For the study the records of 38 premature babies were examined. The newborns had been born at or before 30 weeks gestation. The researchers analyzed the type and ingredients of liquid medicines these babies had been given.
The study found that the babies suffered regular exposure to 20 different types of chemicals. Many of these chemicals are called “excipients.” Excipients are put into medicines to improve the taste and look of the medicines. They include binders, coatings, disintegrants, fillers, flavors, colors, lubricants, preservatives, sorbents and sweeteners. These substances can potentially damage the nerves.
Ethanol exposure was found to range from 0.2 to 1.8 ml each week – that equates to about 1 to 7 units of alcohol. Sorbitol exposure ranged from 0.1 to 3.5g per kg per week. Adults guidelines recommend that sorbitol intake should not exceed 20g per day. When reduced accordingly by weight, it was found that 18 babies were ingesting more than this amount for at least a week.

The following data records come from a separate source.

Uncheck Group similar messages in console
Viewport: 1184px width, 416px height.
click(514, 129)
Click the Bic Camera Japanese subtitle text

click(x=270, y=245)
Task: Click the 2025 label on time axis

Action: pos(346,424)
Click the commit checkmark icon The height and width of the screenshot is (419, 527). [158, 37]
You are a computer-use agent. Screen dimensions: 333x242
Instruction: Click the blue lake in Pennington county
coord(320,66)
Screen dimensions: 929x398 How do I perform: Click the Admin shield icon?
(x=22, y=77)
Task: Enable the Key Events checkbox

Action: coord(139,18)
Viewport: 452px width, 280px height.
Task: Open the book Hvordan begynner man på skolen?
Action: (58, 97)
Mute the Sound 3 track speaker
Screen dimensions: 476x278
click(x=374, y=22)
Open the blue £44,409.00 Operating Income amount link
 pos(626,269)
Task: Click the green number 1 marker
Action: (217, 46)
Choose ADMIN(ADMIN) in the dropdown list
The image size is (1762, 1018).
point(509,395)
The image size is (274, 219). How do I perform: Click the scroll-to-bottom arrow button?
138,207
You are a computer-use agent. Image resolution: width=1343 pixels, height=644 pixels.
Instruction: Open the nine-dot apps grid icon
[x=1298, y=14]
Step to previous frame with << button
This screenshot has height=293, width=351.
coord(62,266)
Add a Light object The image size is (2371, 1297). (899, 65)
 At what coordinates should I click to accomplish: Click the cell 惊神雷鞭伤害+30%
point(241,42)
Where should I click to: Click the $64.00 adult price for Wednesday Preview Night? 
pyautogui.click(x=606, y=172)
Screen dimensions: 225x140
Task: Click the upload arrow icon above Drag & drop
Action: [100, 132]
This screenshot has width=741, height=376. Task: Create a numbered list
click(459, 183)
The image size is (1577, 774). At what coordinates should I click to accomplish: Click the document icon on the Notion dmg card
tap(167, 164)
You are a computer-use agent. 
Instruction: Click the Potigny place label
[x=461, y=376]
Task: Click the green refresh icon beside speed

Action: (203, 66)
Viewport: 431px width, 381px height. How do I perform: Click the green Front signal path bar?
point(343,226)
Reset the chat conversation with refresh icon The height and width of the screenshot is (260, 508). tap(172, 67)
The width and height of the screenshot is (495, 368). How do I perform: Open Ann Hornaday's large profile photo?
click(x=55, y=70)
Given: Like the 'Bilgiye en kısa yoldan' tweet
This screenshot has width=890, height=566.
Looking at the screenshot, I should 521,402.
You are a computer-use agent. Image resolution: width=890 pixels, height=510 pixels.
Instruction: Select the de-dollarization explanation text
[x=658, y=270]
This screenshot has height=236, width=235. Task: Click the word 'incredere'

This study documents a huge problem. Medicines being given to babies may lead to them being exposed to harmful chemicals with short and long-term toxic effects being unknown.
Parents and consumers need to be informed and educated about these potential health issues for their children so that they can make informed decisions about how they care for their children and take the precautions they feel are necessary.